OPDRACHT: Geef de items tussen de regels met "The image size is (720, 510)." en "Select the Florida", inclusief, opnieuw weer en vervang daarin "magnifier" door "magnifying glass". Laat al het overige ongewijzigd.

OEFENGEGEVENS:
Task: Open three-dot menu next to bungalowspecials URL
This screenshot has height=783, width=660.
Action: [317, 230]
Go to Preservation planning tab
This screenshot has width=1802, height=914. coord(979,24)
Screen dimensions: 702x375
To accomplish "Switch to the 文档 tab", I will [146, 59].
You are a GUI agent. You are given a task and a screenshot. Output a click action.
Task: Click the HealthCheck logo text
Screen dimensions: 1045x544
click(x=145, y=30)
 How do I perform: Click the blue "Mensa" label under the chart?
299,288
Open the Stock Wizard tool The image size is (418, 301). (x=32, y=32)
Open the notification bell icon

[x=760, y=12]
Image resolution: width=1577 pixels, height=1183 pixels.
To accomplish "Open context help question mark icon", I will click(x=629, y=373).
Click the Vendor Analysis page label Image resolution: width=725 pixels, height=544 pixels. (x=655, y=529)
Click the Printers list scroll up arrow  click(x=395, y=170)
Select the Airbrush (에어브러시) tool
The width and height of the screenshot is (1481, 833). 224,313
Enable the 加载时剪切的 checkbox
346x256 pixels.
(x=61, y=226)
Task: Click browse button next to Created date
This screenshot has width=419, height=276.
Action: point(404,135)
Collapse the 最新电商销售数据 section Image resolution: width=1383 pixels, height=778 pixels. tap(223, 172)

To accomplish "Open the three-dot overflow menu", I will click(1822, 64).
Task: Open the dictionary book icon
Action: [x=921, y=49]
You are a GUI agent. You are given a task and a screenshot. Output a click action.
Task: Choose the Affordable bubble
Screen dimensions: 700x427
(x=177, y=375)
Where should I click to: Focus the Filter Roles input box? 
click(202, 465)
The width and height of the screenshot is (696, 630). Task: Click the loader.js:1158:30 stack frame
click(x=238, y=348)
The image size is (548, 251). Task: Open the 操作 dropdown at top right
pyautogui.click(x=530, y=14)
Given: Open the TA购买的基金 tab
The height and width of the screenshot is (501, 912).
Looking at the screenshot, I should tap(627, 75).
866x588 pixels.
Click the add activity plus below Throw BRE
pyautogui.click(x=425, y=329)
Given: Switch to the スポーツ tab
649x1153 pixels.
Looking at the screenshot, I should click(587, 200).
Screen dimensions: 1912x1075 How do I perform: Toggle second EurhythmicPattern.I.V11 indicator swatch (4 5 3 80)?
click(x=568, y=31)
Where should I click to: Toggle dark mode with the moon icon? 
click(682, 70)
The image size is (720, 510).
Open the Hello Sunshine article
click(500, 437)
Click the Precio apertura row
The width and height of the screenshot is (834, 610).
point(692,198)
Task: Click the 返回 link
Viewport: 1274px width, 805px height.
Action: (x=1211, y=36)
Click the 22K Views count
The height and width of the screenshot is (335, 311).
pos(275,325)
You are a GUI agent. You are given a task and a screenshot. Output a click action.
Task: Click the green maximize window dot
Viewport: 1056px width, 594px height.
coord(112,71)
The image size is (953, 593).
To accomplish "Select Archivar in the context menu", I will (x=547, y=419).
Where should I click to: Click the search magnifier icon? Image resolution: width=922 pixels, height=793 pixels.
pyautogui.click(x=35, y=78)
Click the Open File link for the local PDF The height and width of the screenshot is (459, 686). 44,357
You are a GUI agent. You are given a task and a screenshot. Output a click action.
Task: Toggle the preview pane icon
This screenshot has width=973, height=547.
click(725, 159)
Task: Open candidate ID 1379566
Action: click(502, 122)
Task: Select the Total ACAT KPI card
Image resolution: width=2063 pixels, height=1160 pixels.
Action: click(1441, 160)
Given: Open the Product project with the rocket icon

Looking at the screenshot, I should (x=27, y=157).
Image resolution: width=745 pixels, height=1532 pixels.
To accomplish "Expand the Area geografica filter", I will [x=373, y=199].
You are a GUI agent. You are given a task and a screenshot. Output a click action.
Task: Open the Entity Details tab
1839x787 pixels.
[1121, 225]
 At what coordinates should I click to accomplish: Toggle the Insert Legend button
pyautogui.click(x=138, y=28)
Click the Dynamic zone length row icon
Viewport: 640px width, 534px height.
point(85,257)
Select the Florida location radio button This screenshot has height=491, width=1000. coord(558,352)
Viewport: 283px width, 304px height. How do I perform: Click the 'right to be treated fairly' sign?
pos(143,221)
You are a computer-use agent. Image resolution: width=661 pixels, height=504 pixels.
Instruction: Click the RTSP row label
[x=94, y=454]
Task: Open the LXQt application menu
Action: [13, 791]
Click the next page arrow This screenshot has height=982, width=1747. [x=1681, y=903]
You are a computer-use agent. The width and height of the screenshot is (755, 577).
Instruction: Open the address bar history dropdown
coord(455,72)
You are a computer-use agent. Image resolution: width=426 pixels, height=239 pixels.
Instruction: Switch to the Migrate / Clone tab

UITVOER:
The image size is (720, 510).
Open the Hello Sunshine article
click(500, 437)
Click the Precio apertura row
The width and height of the screenshot is (834, 610).
point(692,198)
Task: Click the 返回 link
Viewport: 1274px width, 805px height.
Action: (x=1211, y=36)
Click the 22K Views count
The height and width of the screenshot is (335, 311).
pos(275,325)
You are a GUI agent. You are given a task and a screenshot. Output a click action.
Task: Click the green maximize window dot
Viewport: 1056px width, 594px height.
coord(112,71)
The image size is (953, 593).
To accomplish "Select Archivar in the context menu", I will (x=547, y=419).
Where should I click to: Click the search magnifying glass icon? Image resolution: width=922 pixels, height=793 pixels.
pyautogui.click(x=35, y=78)
Click the Open File link for the local PDF The height and width of the screenshot is (459, 686). 44,357
You are a GUI agent. You are given a task and a screenshot. Output a click action.
Task: Toggle the preview pane icon
This screenshot has width=973, height=547.
click(725, 159)
Task: Open candidate ID 1379566
Action: click(502, 122)
Task: Select the Total ACAT KPI card
Image resolution: width=2063 pixels, height=1160 pixels.
Action: click(1441, 160)
Given: Open the Product project with the rocket icon

Looking at the screenshot, I should (x=27, y=157).
Image resolution: width=745 pixels, height=1532 pixels.
To accomplish "Expand the Area geografica filter", I will [x=373, y=199].
You are a GUI agent. You are given a task and a screenshot. Output a click action.
Task: Open the Entity Details tab
1839x787 pixels.
[1121, 225]
 At what coordinates should I click to accomplish: Toggle the Insert Legend button
pyautogui.click(x=138, y=28)
Click the Dynamic zone length row icon
Viewport: 640px width, 534px height.
point(85,257)
Select the Florida location radio button This screenshot has height=491, width=1000. coord(558,352)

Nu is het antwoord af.